Aufgaben:
1 – Beantworten Sie anhand des Textes über Berufe in der Corona-Krise diese Fragen:
(a) Von welchen Waren abgesehen gab es keine nennenswerten Versorgungsengpässe?
(b) Welche Stellen haben Fördermöglichkeiten für Weiterbildung oder Umschulung nach einem krisenbedingten Jobverlust?
(c) Welche Gebiete sind bei Arbeitslosenquote und Kurzarbeiterzahlen deutlich besser durch die Pandemie gekommen als befürchtet?
2 – Extrahieren Sie aus dem Text über Berufe in der Corona-Krise wortgetreu die Passage zwischen "Gut zu tun hatten" und "eine Weiterbildung nutzen.", beide Stellen eingeschlossen.
3 – Führen Sie den Text über Berufe in der Corona-Krise im selben Stil nach seinem letzten Satz weiter.

----- Ausgangstext -----

Gut zu tun hatten Pflegekräfte, gar keine Frage. Auch Onlinehändler und Paketdienste arbeiteten am Limit. Der stationäre Handel wurde zwar bewusst unterstützt, hat aber auch eigene Lieferdienste organisieren müssen, wenn er nicht öffnen durfte. Apotheken, Gesundheitsämter und Security-Unternehmen waren ebenfalls stärker beansprucht als sonst.
Verwaltungsberufe sind ebenfalls krisensicher, denn die Vielzahl an Anträgen, wie zum Beispiel auf Förderung, mussten bearbeitet werden. Sämtliche Wirtschaftsberufe, die vom Homeoffice aus zu erledigen waren, blieben ebenfalls kaum von Kündigungen berührt, und wenn Kurzarbeit angemeldet wurde, sollten die Mitarbeiter:innen die verkürzte Zeit für eine Weiterbildung nutzen.
Die Lebensmittelherstellung und der -handel waren zwar bedingt betroffen – denken wir nur an die hohen Infektionsaufkommen in Schlachtbetrieben – trotzdem wurde weiter gekauft. Es gab keine nennenswerten Versorgungsengpässe, wenn wir von Hefe, Nudeln und Toilettenpapier absehen.
Um selbst karrieremäßig gut durch Krisen zu kommen, bietet es sich daher an, sich in den genannten Bereichen weiterzubilden oder umzuschulen. Dies lässt sich realisieren, wenn die Krise den eigenen Job gekostet hat, weil die Arbeitsagenturen und Jobcenter hierfür Fördermöglichkeiten haben.
Was wäre wenn? Die Auswirkungen der Pandemie
Eine Frage die nicht beantwortet werden kann. Corona musste als Alibi für alles herhalten. Nichteingehaltene Termine, Lieferverzögerungen oder gar die komplette Verweigerung von Dienstleistungen wurden auf Corona geschoben. Ob wir besser durch die Krise gekommen wären, wenn die Digitalisierung besser vorangeschritten wäre, wird zwar vermutet, kann aber nicht bewiesen werden. Tatsächlich haben die Unternehmen, die hier fortschrittlich waren, zum Beispiel besser mit Homeoffice umgehen können.
Was die Arbeitslosenquote und die Kurzarbeiterzahlen angeht, so sind Berlin und Brandenburg, aber auch der Rest der Bundesrepublik deutlich besser durch die Pandemie gekommen als befürchtet. Möglicherweise hatte Corona auch gar nicht die starken Auswirkungen, die unterstellt werden.
Gingen auf der einen Seite Arbeitsplätze verloren, sind aufgrund von Corona auch sehr viele entstanden. All das Personal, das Tests durchführt, die Hotline-Mitarbeiter:innen in Gesundheitsämtern, die Sicherheitskräfte, die öffentliche Bereiche, Kliniken und Demonstrationen absichern und auf Einhaltung des Infektionsschutzes achten, hat die reine Statistik natürlich positiv beeinflusst.

----- Datenabschnitt -----

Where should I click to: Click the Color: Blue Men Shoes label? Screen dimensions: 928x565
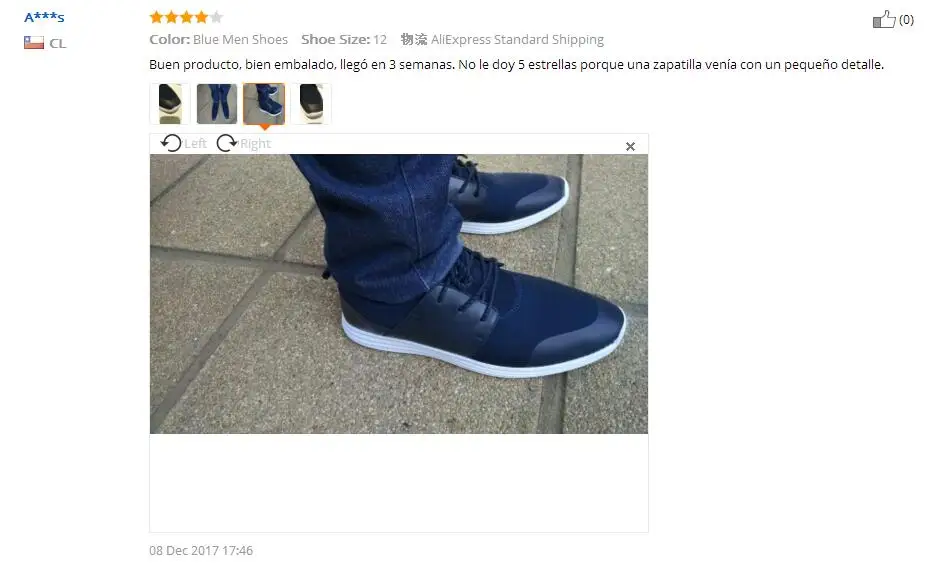tap(218, 40)
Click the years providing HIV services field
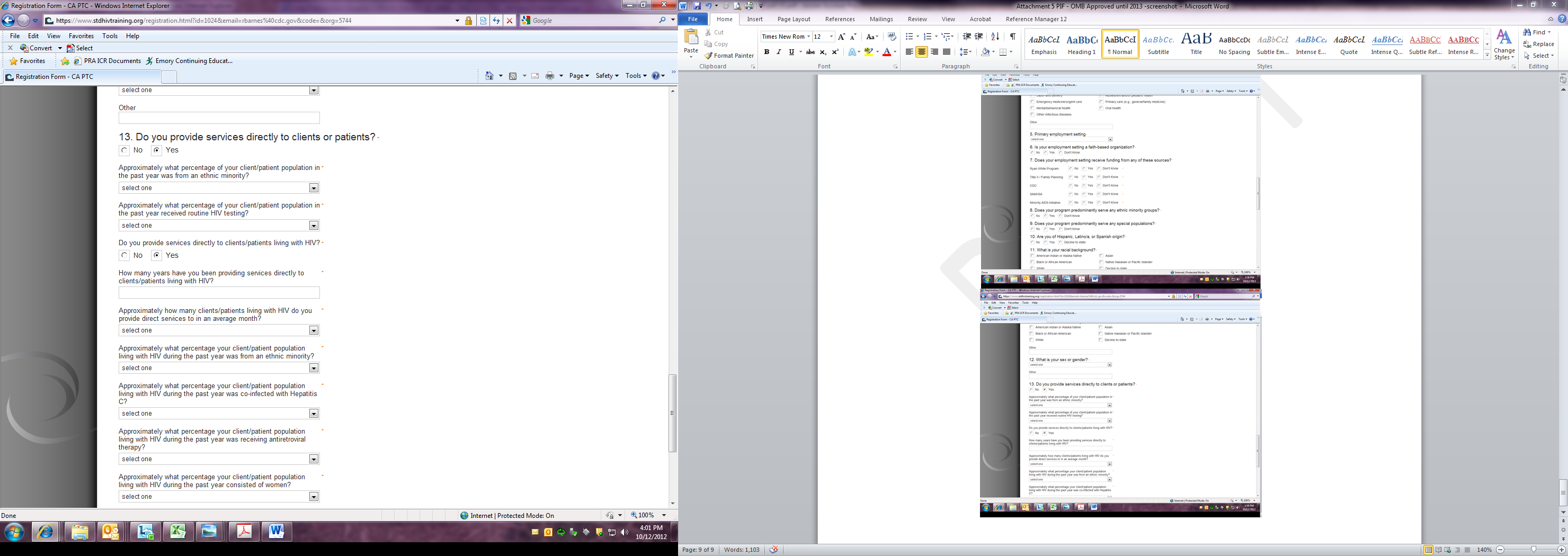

-----

Lösungen:
1 –
(a) Hefe, Nudeln und Toilettenpapier
(b) Die Arbeitsagenturen und Jobcenter
(c) Berlin und Brandenburg, aber auch der Rest der Bundesrepublik

2 –
Gut zu tun hatten Pflegekräfte, gar keine Frage. Auch Onlinehändler und Paketdienste arbeiteten am Limit. Der stationäre Handel wurde zwar bewusst unterstützt, hat aber auch eigene Lieferdienste organisieren müssen, wenn er nicht öffnen durfte. Apotheken, Gesundheitsämter und Security-Unternehmen waren ebenfalls stärker beansprucht als sonst.
Verwaltungsberufe sind ebenfalls krisensicher, denn die Vielzahl an Anträgen, wie zum Beispiel auf Förderung, mussten bearbeitet werden. Sämtliche Wirtschaftsberufe, die vom Homeoffice aus zu erledigen waren, blieben ebenfalls kaum von Kündigungen berührt, und wenn Kurzarbeit angemeldet wurde, sollten die Mitarbeiter:innen die verkürzte Zeit für eine Weiterbildung nutzen.

3 –
Falsche Schlüsse über Kurzarbeit in Berlin und Brandenburg
So toll es ist, dass die Krise gezeigt hat, wie belastbar Eltern sein können und wie flexibel Unternehmen und Mitarbeitende auf die Umstände reagiert haben: Es wäre falsch, diese Ausnahmesituationen zur Regel werden zu lassen. Eltern, die neben ihrem Job im Homeoffice den Wechselunterricht ihrer Kinder betreut haben, haben dies zwar geschafft, aber zu welchem Preis?
Unternehmen, die schnell auf Engpässe bei Desinfektionsmitteln, Masken und mehr reagiert haben, konnten zwar arbeiten und haben teilweise sicher auch gut verdient. Doch dass die Gesellschaft es irgendwie zusammen geschafft hat, darf nicht darüber hinwegtäuschen, wie schlecht der Bund, die Länder und Kommunen auf so eine Krise vorbereitet waren.
Wenn Corona nun zur Normalität gehört, darf dies nicht dazu führen, sich in Sicherheit zu wiegen, weil man mit dem Problem umgehen kann. Bereits jetzt muss auf kommende Probleme geschaut werden. Dabei spielen nicht nur Seuchen eine Rolle. Auch der Klimawandel wird vermehrt zu Krisen führen. Es ist wichtig, schon jetzt darauf vorbereitet zu sein.
Fazit: Jede Krise birgt auch Chancen. Wer sich beruflich orientiert und nach einem krisensicheren Job sucht, kann anhand der Pandemie analysieren, welche Wirtschaftsbereiche auch unter schwersten Bedingungen noch aktiv sein können oder sogar gestärkt aus Krisen hervorgehen. Arbeitslosigkeit und Kurzarbeit sind Zeiten, die für Weiterbildungen genutzt werden können. Hierfür gibt es zahlreiche Förderprogramme für Unternehmen, Arbeitnehmer und Arbeitsuchende.